§ **Exercise brief**
Which lines in the data below contain the word "mint"? Return each of them.

Collected data

▼

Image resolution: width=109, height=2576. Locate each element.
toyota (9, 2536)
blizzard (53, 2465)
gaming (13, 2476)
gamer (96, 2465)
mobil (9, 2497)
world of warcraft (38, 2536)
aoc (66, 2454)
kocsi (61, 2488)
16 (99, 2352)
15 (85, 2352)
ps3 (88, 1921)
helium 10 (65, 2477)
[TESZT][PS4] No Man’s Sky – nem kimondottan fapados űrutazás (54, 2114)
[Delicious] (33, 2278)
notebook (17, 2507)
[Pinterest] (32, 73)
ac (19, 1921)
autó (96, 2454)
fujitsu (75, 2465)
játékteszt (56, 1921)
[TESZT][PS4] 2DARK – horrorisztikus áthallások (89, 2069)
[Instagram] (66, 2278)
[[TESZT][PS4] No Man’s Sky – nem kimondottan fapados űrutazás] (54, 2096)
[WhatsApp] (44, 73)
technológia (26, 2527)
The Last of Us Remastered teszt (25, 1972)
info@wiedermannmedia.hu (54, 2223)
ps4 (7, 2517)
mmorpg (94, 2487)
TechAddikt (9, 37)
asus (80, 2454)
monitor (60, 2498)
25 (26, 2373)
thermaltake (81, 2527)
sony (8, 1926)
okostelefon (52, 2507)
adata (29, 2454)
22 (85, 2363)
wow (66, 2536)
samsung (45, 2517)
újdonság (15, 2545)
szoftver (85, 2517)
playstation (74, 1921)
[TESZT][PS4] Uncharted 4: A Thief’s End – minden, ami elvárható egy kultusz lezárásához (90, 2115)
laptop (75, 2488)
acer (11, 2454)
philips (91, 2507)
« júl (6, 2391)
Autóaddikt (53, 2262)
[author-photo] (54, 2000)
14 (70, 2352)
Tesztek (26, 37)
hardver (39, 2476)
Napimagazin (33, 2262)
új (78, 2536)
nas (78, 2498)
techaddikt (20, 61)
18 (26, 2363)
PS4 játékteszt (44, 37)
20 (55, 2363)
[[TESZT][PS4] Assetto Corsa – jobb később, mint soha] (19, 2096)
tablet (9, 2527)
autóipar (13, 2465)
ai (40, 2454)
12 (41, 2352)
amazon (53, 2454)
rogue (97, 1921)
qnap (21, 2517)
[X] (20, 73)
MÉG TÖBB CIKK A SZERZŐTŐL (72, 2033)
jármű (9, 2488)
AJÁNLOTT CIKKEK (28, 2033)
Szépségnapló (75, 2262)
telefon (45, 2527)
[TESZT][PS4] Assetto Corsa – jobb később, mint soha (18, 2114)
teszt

▲

§ **Task solution**
[[TESZT][PS4] Assetto Corsa – jobb később, mint soha] (19, 2096)
[TESZT][PS4] Assetto Corsa – jobb később, mint soha (18, 2114)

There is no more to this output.